▶ **YOUR TASK**
Copy the lines of the data listing below verbatim, from the line containing "Tap the right text selection handle" through the line containing "Action: point(129,45)", inclusive.

Data listing
## begin
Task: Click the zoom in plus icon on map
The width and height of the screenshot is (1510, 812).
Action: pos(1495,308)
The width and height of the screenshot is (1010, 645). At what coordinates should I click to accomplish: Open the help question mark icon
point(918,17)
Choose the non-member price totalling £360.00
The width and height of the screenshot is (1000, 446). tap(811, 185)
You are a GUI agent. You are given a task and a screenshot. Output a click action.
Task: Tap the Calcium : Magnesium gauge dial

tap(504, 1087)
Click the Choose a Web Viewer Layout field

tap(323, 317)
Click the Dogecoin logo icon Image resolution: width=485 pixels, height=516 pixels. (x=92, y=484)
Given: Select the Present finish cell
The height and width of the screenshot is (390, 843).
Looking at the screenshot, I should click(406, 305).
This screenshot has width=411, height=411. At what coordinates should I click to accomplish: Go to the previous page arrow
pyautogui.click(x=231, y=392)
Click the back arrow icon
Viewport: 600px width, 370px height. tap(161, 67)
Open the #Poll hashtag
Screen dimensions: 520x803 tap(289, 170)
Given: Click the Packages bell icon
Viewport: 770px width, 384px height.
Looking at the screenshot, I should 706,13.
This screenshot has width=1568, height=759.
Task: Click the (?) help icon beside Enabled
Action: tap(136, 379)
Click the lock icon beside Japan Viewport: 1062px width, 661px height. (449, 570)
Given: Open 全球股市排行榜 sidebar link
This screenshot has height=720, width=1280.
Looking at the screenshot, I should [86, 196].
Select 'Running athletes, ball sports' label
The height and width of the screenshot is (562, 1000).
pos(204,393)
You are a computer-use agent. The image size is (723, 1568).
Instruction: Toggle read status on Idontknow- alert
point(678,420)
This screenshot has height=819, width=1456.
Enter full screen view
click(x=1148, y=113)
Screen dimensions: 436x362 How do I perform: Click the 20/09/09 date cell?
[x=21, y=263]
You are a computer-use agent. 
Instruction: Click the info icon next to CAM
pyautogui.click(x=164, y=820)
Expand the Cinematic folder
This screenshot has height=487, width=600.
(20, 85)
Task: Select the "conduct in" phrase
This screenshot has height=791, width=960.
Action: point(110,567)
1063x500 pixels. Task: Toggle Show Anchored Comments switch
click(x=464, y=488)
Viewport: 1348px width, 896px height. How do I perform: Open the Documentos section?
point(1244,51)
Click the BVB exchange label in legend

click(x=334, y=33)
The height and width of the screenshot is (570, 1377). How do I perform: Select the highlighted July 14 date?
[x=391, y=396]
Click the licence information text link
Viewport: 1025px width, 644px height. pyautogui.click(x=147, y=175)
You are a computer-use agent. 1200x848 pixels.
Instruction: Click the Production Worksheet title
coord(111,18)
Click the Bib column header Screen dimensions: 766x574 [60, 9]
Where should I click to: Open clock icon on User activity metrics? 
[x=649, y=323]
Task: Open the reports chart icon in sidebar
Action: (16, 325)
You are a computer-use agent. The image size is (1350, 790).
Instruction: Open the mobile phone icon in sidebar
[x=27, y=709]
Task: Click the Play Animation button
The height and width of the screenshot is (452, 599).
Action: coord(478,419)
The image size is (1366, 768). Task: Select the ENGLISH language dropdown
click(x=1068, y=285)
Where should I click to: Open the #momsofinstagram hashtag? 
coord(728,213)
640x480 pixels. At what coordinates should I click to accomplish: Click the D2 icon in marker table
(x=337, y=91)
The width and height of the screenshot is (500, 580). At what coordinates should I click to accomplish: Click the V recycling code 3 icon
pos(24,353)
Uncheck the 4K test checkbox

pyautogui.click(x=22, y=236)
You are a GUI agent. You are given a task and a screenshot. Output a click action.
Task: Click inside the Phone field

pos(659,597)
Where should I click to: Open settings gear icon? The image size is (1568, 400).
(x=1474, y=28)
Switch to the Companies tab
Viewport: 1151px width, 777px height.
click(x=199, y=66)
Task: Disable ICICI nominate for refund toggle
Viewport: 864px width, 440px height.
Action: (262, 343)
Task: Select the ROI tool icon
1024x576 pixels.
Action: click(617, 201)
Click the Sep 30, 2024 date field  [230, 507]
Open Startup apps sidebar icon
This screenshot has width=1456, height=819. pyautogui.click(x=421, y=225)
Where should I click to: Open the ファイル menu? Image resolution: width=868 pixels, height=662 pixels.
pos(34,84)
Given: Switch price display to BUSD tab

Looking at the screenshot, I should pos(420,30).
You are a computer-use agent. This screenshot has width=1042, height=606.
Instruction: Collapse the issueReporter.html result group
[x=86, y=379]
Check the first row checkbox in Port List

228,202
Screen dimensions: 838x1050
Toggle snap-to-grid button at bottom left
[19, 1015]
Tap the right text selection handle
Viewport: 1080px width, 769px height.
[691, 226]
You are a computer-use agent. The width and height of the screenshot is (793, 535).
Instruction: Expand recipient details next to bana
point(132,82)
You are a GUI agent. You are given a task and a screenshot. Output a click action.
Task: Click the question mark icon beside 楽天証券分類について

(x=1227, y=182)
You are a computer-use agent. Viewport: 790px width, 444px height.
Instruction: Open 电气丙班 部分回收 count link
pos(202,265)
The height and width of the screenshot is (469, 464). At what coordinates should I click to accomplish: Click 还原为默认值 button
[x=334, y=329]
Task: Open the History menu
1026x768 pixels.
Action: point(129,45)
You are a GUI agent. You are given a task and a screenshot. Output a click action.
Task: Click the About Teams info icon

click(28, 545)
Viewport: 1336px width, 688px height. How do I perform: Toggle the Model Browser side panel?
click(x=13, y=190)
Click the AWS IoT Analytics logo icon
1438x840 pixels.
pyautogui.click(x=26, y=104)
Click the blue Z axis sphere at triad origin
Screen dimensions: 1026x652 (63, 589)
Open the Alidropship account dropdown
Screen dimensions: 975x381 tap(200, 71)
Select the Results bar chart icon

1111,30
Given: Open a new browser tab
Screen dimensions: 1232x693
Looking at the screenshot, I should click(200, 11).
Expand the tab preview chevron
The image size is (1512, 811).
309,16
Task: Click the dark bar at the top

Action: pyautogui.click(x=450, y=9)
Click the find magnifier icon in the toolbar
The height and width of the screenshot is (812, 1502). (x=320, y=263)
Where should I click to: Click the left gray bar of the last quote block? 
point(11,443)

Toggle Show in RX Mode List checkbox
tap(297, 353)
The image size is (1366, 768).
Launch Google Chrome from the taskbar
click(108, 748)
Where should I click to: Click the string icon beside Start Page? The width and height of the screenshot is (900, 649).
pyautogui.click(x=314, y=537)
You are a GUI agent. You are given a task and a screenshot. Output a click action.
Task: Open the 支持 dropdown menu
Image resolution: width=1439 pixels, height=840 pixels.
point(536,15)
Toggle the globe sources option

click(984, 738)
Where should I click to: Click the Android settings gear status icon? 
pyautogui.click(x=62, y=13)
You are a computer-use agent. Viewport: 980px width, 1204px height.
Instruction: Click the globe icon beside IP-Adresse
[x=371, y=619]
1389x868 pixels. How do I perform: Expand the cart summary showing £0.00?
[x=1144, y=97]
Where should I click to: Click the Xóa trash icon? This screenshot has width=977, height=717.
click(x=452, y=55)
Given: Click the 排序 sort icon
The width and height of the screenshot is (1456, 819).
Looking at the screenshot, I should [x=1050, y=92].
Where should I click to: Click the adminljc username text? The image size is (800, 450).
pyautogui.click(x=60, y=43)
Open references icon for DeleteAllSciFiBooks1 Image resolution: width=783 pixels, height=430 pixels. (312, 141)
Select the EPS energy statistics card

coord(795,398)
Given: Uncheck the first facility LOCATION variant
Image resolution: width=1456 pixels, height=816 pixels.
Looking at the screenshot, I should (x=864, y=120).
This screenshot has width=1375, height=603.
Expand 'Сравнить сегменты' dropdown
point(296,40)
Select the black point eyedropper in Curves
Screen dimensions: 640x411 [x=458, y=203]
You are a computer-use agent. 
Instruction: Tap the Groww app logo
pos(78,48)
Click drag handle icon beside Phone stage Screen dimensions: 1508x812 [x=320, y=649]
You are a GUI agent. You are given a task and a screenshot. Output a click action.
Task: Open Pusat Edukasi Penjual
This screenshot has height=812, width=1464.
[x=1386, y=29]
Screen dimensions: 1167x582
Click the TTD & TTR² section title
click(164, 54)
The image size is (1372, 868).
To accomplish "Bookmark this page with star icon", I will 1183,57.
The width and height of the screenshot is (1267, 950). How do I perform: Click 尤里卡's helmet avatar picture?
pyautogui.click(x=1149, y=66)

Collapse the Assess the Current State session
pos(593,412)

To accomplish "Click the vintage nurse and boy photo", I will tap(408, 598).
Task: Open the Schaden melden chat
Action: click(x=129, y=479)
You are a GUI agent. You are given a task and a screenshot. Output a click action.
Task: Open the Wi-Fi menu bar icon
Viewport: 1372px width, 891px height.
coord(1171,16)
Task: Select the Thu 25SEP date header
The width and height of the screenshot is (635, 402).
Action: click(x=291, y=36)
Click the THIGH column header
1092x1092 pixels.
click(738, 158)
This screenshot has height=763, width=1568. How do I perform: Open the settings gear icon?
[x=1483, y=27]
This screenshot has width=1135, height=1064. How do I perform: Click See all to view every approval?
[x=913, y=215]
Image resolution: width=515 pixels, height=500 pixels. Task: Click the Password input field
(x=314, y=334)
## end
▶ **OUTPUT FOR THIS TASK**
Tap the right text selection handle
Viewport: 1080px width, 769px height.
[691, 226]
You are a computer-use agent. The width and height of the screenshot is (793, 535).
Instruction: Expand recipient details next to bana
point(132,82)
You are a GUI agent. You are given a task and a screenshot. Output a click action.
Task: Click the question mark icon beside 楽天証券分類について

(x=1227, y=182)
You are a computer-use agent. Viewport: 790px width, 444px height.
Instruction: Open 电气丙班 部分回收 count link
pos(202,265)
The height and width of the screenshot is (469, 464). At what coordinates should I click to accomplish: Click 还原为默认值 button
[x=334, y=329]
Task: Open the History menu
1026x768 pixels.
Action: point(129,45)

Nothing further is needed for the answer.